If your spouse will not respond to that Rob Jackson recommends that you follow the model of confrontation laid out in Matthew 18:15-17:

If your brother sins against you, go and show him his fault, just between the two of you. If he listens to you, you have won your brother over. But if he will not listen, take one or two others along, so that “every matter may be established by the testimony of two or three witnesses” (v. 15-16).

In other words, if confronting one-on-one doesn’t work, confront your spouse with witnesses: business partners, friends, or a pastor (but not your children).

“Love bomb them,” says Dr. Jennifer Schneider, a researcher who wrote about her response to an adulterous husband in her book Back from Betrayal.
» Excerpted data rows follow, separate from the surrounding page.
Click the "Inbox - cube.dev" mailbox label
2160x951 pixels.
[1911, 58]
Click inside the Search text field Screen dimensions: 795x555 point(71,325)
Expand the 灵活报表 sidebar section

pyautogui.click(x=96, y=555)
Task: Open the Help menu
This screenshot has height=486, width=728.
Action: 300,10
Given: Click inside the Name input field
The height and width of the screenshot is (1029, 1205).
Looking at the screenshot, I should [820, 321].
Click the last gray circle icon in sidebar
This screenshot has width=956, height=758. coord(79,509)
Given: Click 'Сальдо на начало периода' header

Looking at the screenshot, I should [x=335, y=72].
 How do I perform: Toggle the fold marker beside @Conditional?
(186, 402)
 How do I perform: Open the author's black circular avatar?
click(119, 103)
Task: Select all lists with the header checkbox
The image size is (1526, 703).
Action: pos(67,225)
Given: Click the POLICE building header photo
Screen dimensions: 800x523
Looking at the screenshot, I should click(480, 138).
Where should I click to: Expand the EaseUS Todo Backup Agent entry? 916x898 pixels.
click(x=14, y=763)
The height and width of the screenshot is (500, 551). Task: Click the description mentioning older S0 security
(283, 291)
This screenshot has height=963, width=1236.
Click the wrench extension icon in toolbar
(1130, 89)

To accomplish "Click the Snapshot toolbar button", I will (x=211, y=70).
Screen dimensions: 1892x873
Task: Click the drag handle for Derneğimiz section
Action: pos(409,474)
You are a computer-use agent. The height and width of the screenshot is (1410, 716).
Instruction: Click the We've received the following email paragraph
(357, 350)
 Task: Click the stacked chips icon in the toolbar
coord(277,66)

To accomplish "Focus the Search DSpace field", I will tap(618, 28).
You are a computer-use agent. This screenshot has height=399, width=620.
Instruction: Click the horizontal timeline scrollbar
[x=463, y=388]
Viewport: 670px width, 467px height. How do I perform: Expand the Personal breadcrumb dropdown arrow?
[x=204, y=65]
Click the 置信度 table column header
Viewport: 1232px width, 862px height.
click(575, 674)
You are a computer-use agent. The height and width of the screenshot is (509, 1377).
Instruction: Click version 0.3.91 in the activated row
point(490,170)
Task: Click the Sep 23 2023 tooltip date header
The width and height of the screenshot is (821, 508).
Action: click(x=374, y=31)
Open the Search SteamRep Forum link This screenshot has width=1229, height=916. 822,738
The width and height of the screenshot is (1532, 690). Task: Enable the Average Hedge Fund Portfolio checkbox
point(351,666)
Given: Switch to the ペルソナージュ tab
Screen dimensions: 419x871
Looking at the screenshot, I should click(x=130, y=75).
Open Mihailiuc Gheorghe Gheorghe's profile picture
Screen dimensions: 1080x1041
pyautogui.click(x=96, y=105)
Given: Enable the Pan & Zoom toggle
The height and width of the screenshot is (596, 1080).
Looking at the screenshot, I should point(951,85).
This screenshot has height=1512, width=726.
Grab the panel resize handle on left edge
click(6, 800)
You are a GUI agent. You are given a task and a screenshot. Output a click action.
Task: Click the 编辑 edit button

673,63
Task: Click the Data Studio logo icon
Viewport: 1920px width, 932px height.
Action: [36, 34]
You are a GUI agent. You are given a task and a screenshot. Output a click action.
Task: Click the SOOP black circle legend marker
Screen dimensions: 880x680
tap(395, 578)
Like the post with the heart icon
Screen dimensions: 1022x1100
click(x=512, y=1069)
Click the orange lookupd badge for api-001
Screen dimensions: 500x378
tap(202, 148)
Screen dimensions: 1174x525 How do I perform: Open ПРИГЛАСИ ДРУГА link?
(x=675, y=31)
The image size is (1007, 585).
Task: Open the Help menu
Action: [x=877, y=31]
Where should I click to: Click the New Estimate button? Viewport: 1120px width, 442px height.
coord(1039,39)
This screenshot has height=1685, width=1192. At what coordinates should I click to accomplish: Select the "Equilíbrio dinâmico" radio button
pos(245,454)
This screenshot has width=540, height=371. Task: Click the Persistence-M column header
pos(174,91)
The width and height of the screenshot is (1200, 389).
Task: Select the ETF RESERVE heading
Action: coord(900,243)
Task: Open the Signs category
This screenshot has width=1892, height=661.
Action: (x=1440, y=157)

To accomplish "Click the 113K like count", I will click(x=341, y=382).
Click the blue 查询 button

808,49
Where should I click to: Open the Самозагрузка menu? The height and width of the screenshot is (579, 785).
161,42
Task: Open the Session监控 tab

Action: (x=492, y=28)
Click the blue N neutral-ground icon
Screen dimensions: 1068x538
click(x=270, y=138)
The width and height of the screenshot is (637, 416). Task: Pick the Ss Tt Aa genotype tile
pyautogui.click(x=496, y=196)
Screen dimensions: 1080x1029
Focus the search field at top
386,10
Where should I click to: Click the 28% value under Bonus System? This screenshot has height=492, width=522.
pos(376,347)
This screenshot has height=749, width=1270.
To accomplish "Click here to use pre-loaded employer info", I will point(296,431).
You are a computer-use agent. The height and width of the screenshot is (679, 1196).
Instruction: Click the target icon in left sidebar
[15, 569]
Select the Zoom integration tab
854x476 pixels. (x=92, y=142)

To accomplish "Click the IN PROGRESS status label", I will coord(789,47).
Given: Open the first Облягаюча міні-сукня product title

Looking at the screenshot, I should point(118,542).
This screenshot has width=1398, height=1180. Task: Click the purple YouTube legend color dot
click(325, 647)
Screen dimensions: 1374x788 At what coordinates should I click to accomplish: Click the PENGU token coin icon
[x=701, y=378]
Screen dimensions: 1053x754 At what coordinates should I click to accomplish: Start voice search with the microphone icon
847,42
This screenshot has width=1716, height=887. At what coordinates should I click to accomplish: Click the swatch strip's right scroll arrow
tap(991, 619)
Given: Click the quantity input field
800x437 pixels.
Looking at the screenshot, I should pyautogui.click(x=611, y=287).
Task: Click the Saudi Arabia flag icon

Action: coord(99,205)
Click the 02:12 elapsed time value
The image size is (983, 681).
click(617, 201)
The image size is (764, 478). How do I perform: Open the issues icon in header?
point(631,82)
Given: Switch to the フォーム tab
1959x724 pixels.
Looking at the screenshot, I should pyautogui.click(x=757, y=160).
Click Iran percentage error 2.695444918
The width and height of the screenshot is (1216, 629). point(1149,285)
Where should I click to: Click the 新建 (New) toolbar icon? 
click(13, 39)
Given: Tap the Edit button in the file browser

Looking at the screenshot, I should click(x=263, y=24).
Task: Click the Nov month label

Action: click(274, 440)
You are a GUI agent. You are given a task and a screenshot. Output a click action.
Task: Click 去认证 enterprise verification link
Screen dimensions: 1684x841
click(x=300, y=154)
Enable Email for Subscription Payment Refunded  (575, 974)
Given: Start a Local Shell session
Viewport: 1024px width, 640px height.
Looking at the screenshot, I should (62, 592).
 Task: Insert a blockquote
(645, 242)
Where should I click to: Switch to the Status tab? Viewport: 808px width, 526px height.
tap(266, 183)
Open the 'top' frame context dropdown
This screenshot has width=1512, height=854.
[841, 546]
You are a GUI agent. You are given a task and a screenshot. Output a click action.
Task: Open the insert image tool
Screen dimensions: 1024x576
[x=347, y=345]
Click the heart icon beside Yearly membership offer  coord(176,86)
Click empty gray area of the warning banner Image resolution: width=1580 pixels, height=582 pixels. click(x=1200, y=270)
She recommends a format similar to the interventions spouses often use to confront alcoholics.

Rob Jackson recommends that you go into the confrontation with a treatment game plan (a support group, counseling sessions, etc.) already worked out among your witness team. If your spouse still seems reluctant to get help, you will need to say, “Here is what you are doing; here are the directives. I’m willing to get help, too. If you’re not, you are jeopardizing the relationship to the point of separation.” Rob believes this approach is important because the addict needs to work as a team player and quit trying to be independent of the family. “No one family member is more important than the rest of the family,” he says.